- Occupation: Cultural Heritage
- Awards: 2015 ICCROM Award

Academic background
- Alma mater: University of Zimbabwe University of Cambridge University of York Uppsala University

Academic work
- Institutions: ICCROM

= Webber Ndoro =

Zimbabwean archaeologist

Webber Ndoro was the Director-General of ICCROM (the International Centre for the Study of the Preservation and Restoration of Cultural Property) from 2017 to 2023. He is considered the first professional Zimbabwean cultural heritage manager, and amongst the first trained Zimbabwean archaeologists.

== Early life and education ==
Webber was born in Goromonzi, Zimbabwe, in 1959, and grew up in the area of Domboshava .

Webber studied for a Bachelor of Arts degree at the University of Zimbabwe, 1980 to 1982, where he first encountered archaeology through the history courses he was studying. Subsequently, he studied for a MPhil in Archaeology at the University of Cambridge (1987), and then a M.A. in Architectural Conservation from the University of York (1990). He received a PhD in Heritage Management from Uppsala University.

== Career ==
In 1985, Ndoro joined the National Museums and Monuments of Zimbabwe. From 1992 to 1994 he was the co-coordinator of the museum's Monuments Programme. In 1994, he joined the University of Zimbabwe Archaeology Unit, where he lectured on heritage management and archaeology. He led the introduction of a Masters in Heritage Management in the early 2000s. Ndoro has also lectured on heritage management at the University of Bergen. Ndoro is an Honorary Professor at the University of Cape Town.

In 1998, Ndoro implemented one of the first site projects as part of ICCROM's AFRICA 2009 programme.

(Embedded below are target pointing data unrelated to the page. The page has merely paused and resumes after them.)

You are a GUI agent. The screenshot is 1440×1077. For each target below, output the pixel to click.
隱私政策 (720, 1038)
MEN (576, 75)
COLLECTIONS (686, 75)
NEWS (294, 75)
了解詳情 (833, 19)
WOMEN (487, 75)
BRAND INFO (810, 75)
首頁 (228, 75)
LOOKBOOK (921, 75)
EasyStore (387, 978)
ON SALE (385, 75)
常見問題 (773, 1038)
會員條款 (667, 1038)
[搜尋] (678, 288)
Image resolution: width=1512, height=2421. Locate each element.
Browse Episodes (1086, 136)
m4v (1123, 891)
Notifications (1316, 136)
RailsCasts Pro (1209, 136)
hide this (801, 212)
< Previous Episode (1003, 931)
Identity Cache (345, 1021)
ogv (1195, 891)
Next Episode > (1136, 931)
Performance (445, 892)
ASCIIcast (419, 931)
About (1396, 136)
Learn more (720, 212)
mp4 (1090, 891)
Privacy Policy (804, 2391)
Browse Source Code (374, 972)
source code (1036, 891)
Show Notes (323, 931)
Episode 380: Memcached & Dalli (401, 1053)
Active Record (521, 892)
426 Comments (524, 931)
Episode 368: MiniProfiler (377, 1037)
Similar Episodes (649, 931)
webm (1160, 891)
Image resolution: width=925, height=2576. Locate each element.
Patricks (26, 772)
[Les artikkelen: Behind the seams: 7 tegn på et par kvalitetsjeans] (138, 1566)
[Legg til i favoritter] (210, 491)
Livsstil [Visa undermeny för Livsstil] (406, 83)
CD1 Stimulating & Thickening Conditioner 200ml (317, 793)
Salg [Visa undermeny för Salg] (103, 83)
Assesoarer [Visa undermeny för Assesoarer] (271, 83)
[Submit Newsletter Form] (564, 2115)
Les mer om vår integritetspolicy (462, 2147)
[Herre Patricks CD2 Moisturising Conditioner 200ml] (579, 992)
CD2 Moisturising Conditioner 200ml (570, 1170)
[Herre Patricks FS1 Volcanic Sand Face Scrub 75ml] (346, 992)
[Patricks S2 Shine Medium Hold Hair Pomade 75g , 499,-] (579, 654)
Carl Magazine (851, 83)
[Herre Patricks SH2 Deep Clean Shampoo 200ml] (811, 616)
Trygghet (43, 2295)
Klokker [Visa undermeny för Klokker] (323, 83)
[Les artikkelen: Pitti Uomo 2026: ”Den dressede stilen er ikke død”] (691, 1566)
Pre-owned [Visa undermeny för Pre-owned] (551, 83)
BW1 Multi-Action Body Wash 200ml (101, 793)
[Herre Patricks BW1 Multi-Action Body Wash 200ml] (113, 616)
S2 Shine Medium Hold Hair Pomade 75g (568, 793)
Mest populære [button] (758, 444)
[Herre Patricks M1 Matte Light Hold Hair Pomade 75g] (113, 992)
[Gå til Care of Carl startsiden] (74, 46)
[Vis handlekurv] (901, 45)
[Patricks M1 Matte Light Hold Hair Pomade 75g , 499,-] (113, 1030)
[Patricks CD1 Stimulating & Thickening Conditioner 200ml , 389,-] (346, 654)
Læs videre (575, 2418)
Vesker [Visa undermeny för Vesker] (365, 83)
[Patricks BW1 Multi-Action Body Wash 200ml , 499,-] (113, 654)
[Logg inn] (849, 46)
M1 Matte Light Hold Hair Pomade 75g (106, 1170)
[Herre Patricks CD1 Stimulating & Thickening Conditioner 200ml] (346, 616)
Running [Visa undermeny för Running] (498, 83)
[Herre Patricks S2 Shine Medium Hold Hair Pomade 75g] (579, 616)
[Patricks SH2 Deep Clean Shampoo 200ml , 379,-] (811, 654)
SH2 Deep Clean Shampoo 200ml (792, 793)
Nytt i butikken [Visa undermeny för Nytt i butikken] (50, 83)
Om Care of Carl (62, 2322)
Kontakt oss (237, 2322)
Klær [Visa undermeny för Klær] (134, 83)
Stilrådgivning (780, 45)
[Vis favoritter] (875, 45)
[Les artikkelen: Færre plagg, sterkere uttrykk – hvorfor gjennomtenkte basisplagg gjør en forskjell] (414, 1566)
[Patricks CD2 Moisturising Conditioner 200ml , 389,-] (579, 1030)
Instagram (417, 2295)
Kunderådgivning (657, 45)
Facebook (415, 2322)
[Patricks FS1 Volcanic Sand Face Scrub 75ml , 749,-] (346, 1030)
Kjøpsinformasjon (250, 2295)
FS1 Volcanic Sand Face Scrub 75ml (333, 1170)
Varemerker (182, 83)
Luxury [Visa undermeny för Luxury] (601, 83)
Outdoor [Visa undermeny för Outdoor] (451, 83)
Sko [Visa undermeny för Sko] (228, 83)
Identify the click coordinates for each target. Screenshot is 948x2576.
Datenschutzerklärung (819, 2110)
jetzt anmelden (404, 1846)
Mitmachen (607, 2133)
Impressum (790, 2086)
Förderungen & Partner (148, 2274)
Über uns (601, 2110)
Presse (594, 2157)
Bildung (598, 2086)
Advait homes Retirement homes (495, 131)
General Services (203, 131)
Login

In 2002, Ndoro joined the staff of ICRROM. In 2007, he became the Executive Director of the newly established African World Heritage Fund, where he developed the fund to become leading conservation organisation in Africa, undertaking work to coordinate the management of World Heritage Sites in Africa, improving Africa's World Heritage nominations, develop disaster risk management, and to encourage heritage entrepreneurship. His key heritage management work includes at Great Zimbabwe. Ndoro has made major contributions to the training of archaeologists and heritage managers across Africa.

He received the 2015 ICCROM Award, in recognition of his important contribution to the field of cultural heritage, and his contributions to the development of ICCROM.

Ndoro was appointed as the Director General of ICCROM in the period 2017-2023.

== Selected publications ==
Webber Ndoro and Gilbert Pwiti. 2005. Legal Frameworks for the Protection of Immovable Cultural Heritage in Africa. ICCROM conservation studies. Rome: ICCROM.

Webber Ndoro. 2005. The Preservation of Great Zimbabwe: your Monument our Shrine. ICCROM Conservation Studies 4. Rome: ICCROM.

Webber Ndoro. 2006. Building the capacity to protect heritage in rural communities, in N. Agnew & J. Bridgland (ed.) Of the past, for the future: integrating archaeology and conservation, proceedings of the conservation theme at the 5th World Archaeological Congress, Washington, D.C., 22–26 June 2003: 336–39. Los Angeles: The Getty Conservation Institute.

Webber Ndoro, Albert Mumma, George Abungu. 2008. Cultural Heritage and the Law: Protecting Immovable Heritage in sub-Saharan Africa Rome: ICCROM Conservation Studies 8.

Ndoro, W., & Kiriama, H. 2008. Management mechanisms in heritage legislation. In W. Ndoro, A. Mummaand, & G. Abungu (Eds.), Cultural heritage and the law: Protecting immovable heritage in sub-Saharan Africa (pp. 53–62). Rome: ICCROM Conservation Studies 8.